Haldensleben/Ciechanów l Vom 15. bis zum 19. September besuchten wir, der 10. Jahrgang des Professor-Friedrich-Förster-Gymnasiums, das "II Liceum Adam Mickiewicz" in Ciechanów in Polen. Wir hatten uns dazu entschieden, in Gastfamilien zu leben, damit wir die Kultur Polens besser kennenlernen und spüren können. Dadurch, dass wir schon vor unserem Aufenthalt in Polen Kontakt mit unseren Austauschpartnern über Facebook und E-Mail aufgebaut hatten, konnten wir sehr schnell Freundschaft knüpfen.

Wir starteten am Montagmorgen um 7 Uhr in Haldensleben und kamen abends 19 Uhr an der Schule in Ciechanów an. Trotz der anstrengenden Busfahrt waren wir total aufgeregt, als der Bus auf den Schulhof fuhr. Nachdem jeder seinen Austauschpartner gefunden hatte, kleine Geschenke überreicht wurden, gingen wir zu unserer Gastfamilie nach Hause.

Am nächsten Tag besichtigten wir die Schule und hospitierten im Unterricht. Danach besuchten wir die Druckerei der Bauer-Media-Group, in der uns gezeigt wurde, wie Zeitschriften wie zum Beispiel die "Bravo" durch das Tiefdruckverfahren gedruckt und abgepackt werden.

Am Mittwoch ging es in die Hauptstadt Warschau.

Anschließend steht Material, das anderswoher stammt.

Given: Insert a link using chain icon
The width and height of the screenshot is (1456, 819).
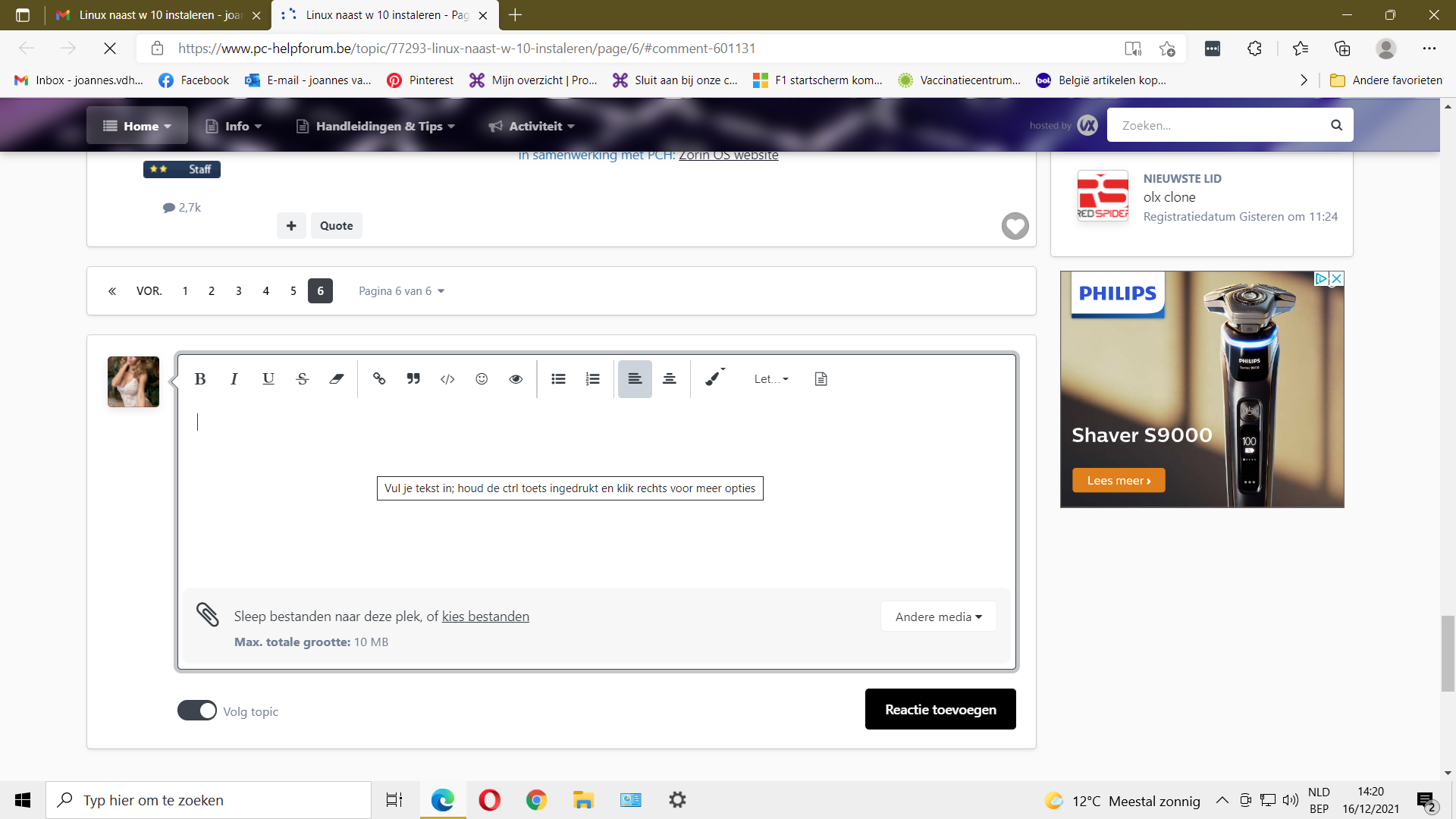Looking at the screenshot, I should (379, 379).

Den Vormittag verbrachten wir in der Altstadt und in dem Königspalast, was uns sehr beeindruckt hat. Danach hatten wir noch genug Zeit, um in der Innenstadt zu shoppen.

Am letzten Tag unserer kleinen Reise studierten wir morgens in der Schule gemeinsam mit unseren Partnerschülern in kleinen Workshops das Theaterstück "Aschenputtel" ein. Die Präsentation brachte so manchen zum Schmunzeln. Ein weiterer Höhepunkt war der Besuch in der Brauerei in Ciechanów. Viele unserer Schüler erwarben dort ihre kleinen Mitbringsel für zu Hause. Zum Abschluss unseres Aufenthaltes besuchten wir am Abend eine Bowlingbahn mit Disco.

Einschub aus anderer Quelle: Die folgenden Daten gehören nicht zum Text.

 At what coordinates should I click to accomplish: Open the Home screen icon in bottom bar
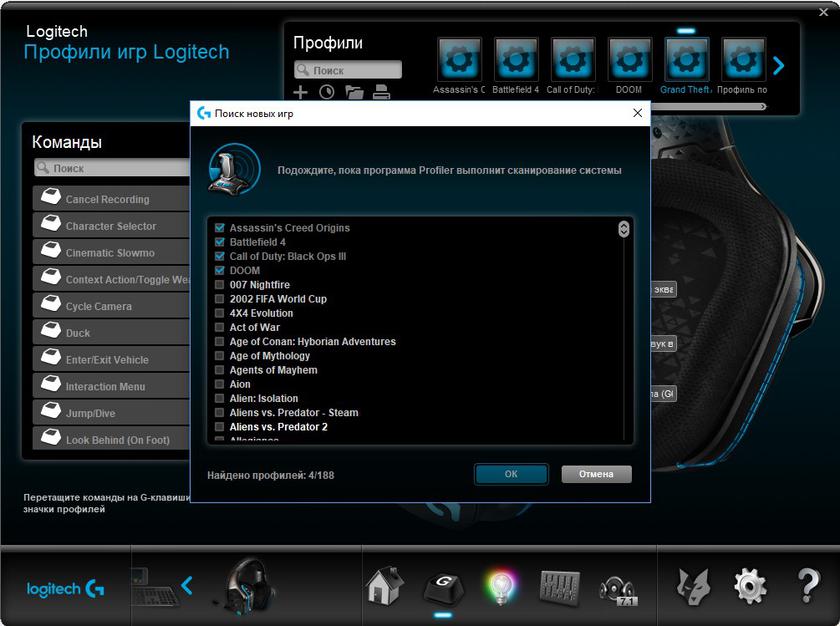(385, 586)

Zwischen den polnischen Schülern und uns herrschte eine angenehme, nette und freundliche Atmosphäre. Am tollsten fanden wir den Ausflug in die Hauptstadt Warschau und den Abschlussabend. Die Stimmung im Allgemeinen war super. Das hing damit zusammen, dass wir den Austausch nutzten, um unseren Horizont zu erweitern und weil wir Spaß haben wollten.

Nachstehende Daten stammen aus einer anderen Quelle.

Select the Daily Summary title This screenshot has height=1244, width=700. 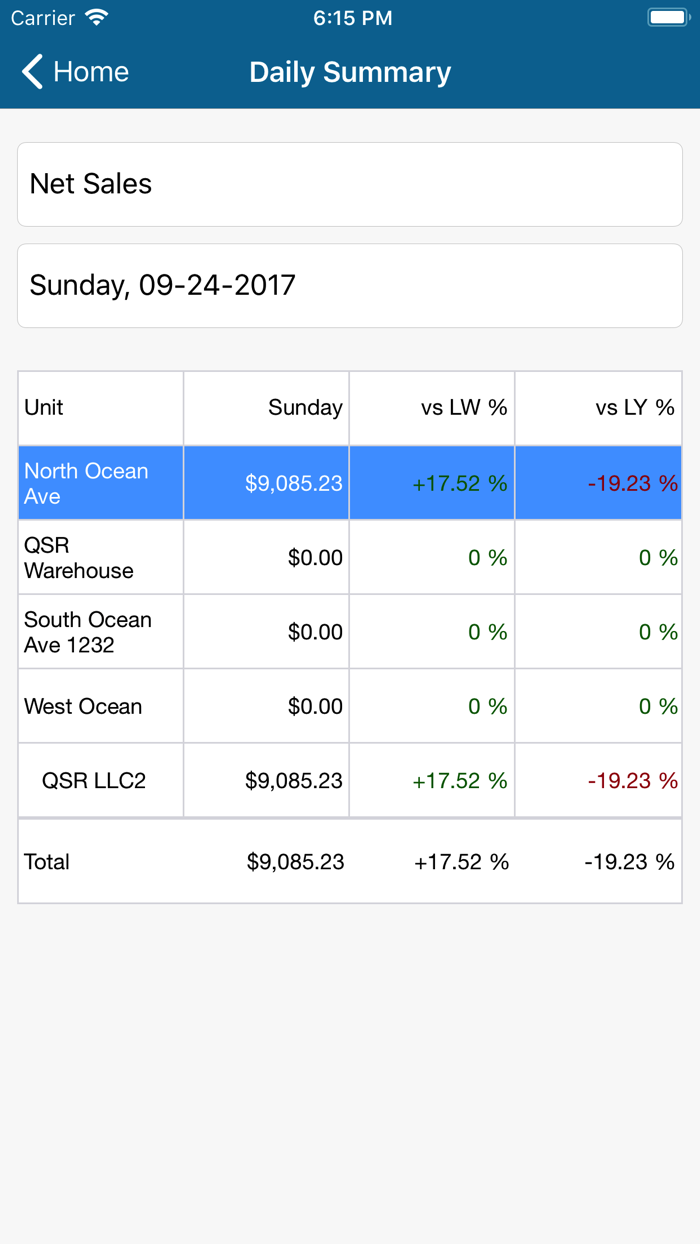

Leider war die Zeit doch sehr knapp, am liebsten hätten wir unseren Aufenthalt noch eine Woche verlängert. Wir danken dem Land, dass es uns Fördermittel für den Austausch im Rahmen der Schulpartnerschaft zwischen den Schulen zur Verfügung gestellt hat. Wir danken auch dem Förderverein unseres Gymnasiums und der Stadt Haldensleben. 2015 werden die Schüler des Liceums einen Gegenbesuch zu uns starten, dem blicken wir mit Freude entgegen. Diese erlebnisreiche Woche wird bestimmt sehr lange in unserem Gedächtnis bleiben.